Wick, Scotland to Reykjavik, Iceland
We prepared the plane yesterday, so when we got to the airport we were ready to go. Andrew from Far North had taken the plane out of the hangar and it was waiting for us. This hangar (top pix) has some history. This is where the spitfires were kept during the London Blitz and the first German plane (ME109) that was shot down by a British plane, was downed by a Spitfire based in Wick.
Our intention was to stop at Vagar in the Faroe Islands which is about half way between Scotland and Iceland. When we checked the weather this morning, the ceiling in Vagar was about 300 feet. Vagar has an interesting approach up a fjord. The weather in Reykjavik was forecast to be pretty good.
Ceiling and visibility are important but on a trip like this, the winds are of utmost importance. Unlike flying around the U.S., or Europe for that matter, your alternative airports are usually very close. Across the North Atlantic, you don't have that luxury. The winds were forecast to be light and variable at 10,000 feet. That would be just great but you have to find out for yourself. We filed for Reykjavik, Iceland and took off, with our last look at Europe (2nd pix). We climbed to 12,000 feet and the winds were pretty much as forecast. After leveling off we calculated the reserve fuel (the amount of flying time remaining after landing at Reykjavik) at a little over three hours. Climbing to 12,000 feet we burn less fuel, and go a little slower but INCREASE our range in time and miles. In other words we gain more in time and distance, than we lose in airspeed. Again we got cheated out of a look at the icebergs. We were on solid instruments from a few miles west of Wick for about an hour and a half. After that we were either in or on top of the clouds.
The winds stayed pretty much the same and we landed with about the same reserve. The trip took 4 hours 20 minutes. (3rd pix- turning final at Reykjavik.) This is the ideal type of place to stop when flying privately. We parked (as we had on the way across) right in front of the combination General Aviation Office and Customs. From there we could walk to the hotel (4th pix). We even stopped back at the plane later to pick up some things. The hotel is quite comfortable and has a good breakfast. Tonight we will go into Reykjavik for dinner at one of the restaurants we ate at last month (the one where I had the raw whale-- although I don't know if it's necessary to have it twice).
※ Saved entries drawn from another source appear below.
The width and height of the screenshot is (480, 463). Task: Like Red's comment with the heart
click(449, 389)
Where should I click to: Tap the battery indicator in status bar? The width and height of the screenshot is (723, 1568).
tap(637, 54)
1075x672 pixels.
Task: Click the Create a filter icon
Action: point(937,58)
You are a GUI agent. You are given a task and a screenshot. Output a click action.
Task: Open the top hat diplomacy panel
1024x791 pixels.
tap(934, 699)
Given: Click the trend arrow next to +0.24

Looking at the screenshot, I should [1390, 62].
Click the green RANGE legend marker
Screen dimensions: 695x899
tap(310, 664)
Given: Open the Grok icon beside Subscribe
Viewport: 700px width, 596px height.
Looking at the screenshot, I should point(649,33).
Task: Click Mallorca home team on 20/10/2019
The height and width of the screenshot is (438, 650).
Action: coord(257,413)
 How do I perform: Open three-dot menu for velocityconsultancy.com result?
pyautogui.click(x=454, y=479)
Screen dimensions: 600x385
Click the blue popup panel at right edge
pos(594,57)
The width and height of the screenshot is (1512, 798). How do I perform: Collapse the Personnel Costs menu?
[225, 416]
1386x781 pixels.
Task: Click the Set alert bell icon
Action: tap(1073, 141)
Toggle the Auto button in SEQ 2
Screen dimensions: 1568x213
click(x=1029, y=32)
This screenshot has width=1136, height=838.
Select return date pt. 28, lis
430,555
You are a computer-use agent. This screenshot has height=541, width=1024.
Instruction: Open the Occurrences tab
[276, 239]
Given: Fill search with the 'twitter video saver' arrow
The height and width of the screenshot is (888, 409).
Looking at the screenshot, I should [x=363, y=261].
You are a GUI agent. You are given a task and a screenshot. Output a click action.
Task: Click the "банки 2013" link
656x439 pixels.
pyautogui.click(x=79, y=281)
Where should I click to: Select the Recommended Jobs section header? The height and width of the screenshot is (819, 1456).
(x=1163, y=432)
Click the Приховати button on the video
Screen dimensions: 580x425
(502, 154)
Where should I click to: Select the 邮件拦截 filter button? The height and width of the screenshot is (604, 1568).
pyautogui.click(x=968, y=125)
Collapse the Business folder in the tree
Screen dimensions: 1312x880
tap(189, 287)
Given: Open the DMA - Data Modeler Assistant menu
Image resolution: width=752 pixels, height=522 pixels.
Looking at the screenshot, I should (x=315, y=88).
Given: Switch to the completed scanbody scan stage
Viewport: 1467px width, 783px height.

Tomorrow we plan on taking off about 11:00 AM for Greenland. We gained an hour from Scotland to Iceland, and we gain another two between here and Greenland. We plan on flying to Kulusuk, on the east coast of Greenland to refuel. It should take about 2 hours 45 minutes. Then another 2 hours and 15 minutes to Sondre Stromfjord on the west coast of Greenland. This is the same flight we planned on the way over, but we had to skip Kulusuk because it was fogged in. Again the wind will be all important in our planning.